**Stored records:**
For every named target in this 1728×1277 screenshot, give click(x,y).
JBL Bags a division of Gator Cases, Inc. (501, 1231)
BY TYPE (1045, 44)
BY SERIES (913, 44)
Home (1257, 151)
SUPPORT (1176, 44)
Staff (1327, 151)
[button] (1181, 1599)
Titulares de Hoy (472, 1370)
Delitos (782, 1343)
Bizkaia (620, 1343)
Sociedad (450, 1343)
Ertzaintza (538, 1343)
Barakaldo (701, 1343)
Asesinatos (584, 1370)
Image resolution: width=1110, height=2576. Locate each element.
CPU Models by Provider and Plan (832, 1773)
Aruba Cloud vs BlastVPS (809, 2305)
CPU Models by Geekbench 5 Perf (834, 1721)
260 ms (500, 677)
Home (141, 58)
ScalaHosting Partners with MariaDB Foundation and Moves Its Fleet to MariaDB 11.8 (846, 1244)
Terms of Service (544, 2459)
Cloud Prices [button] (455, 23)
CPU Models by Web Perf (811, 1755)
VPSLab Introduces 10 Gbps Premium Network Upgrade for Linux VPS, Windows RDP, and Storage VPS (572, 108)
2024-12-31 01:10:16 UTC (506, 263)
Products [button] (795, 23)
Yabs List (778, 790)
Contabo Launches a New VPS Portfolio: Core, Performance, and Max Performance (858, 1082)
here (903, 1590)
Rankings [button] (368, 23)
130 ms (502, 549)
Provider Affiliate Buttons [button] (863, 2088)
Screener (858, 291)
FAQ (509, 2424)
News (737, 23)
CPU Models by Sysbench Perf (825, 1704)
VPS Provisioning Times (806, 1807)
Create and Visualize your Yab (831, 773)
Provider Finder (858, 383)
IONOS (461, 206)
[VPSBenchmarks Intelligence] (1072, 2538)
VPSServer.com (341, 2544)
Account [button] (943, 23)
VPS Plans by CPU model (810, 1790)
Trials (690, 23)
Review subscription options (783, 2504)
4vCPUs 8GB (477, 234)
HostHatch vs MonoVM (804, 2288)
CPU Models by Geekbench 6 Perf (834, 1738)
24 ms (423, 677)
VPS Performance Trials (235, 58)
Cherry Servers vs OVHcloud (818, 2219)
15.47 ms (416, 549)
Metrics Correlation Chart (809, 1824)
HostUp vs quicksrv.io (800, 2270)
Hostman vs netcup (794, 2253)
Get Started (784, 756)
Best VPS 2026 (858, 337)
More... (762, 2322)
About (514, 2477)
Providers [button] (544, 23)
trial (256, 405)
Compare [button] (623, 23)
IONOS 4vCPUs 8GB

**Assignment:**
Output the complete data verbatim.

**Exercise response:**
For every named target in this 1728×1277 screenshot, give click(x,y).
JBL Bags a division of Gator Cases, Inc. (501, 1231)
BY TYPE (1045, 44)
BY SERIES (913, 44)
Home (1257, 151)
SUPPORT (1176, 44)
Staff (1327, 151)
[button] (1181, 1599)
Titulares de Hoy (472, 1370)
Delitos (782, 1343)
Bizkaia (620, 1343)
Sociedad (450, 1343)
Ertzaintza (538, 1343)
Barakaldo (701, 1343)
Asesinatos (584, 1370)
Image resolution: width=1110, height=2576. Locate each element.
CPU Models by Provider and Plan (832, 1773)
Aruba Cloud vs BlastVPS (809, 2305)
CPU Models by Geekbench 5 Perf (834, 1721)
260 ms (500, 677)
Home (141, 58)
ScalaHosting Partners with MariaDB Foundation and Moves Its Fleet to MariaDB 11.8 (846, 1244)
Terms of Service (544, 2459)
Cloud Prices [button] (455, 23)
CPU Models by Web Perf (811, 1755)
VPSLab Introduces 10 Gbps Premium Network Upgrade for Linux VPS, Windows RDP, and Storage VPS (572, 108)
2024-12-31 01:10:16 UTC (506, 263)
Products [button] (795, 23)
Yabs List (778, 790)
Contabo Launches a New VPS Portfolio: Core, Performance, and Max Performance (858, 1082)
here (903, 1590)
Rankings [button] (368, 23)
130 ms (502, 549)
Provider Affiliate Buttons [button] (863, 2088)
Screener (858, 291)
FAQ (509, 2424)
News (737, 23)
CPU Models by Sysbench Perf (825, 1704)
VPS Provisioning Times (806, 1807)
Create and Visualize your Yab (831, 773)
Provider Finder (858, 383)
IONOS (461, 206)
[VPSBenchmarks Intelligence] (1072, 2538)
VPSServer.com (341, 2544)
Account [button] (943, 23)
VPS Plans by CPU model (810, 1790)
Trials (690, 23)
Review subscription options (783, 2504)
4vCPUs 8GB (477, 234)
HostHatch vs MonoVM (804, 2288)
CPU Models by Geekbench 6 Perf (834, 1738)
24 ms (423, 677)
VPS Performance Trials (235, 58)
Cherry Servers vs OVHcloud (818, 2219)
15.47 ms (416, 549)
Metrics Correlation Chart (809, 1824)
HostUp vs quicksrv.io (800, 2270)
Hostman vs netcup (794, 2253)
Get Started (784, 756)
Best VPS 2026 (858, 337)
More... (762, 2322)
About (514, 2477)
Providers [button] (544, 23)
trial (256, 405)
Compare [button] (623, 23)
IONOS 4vCPUs 8GB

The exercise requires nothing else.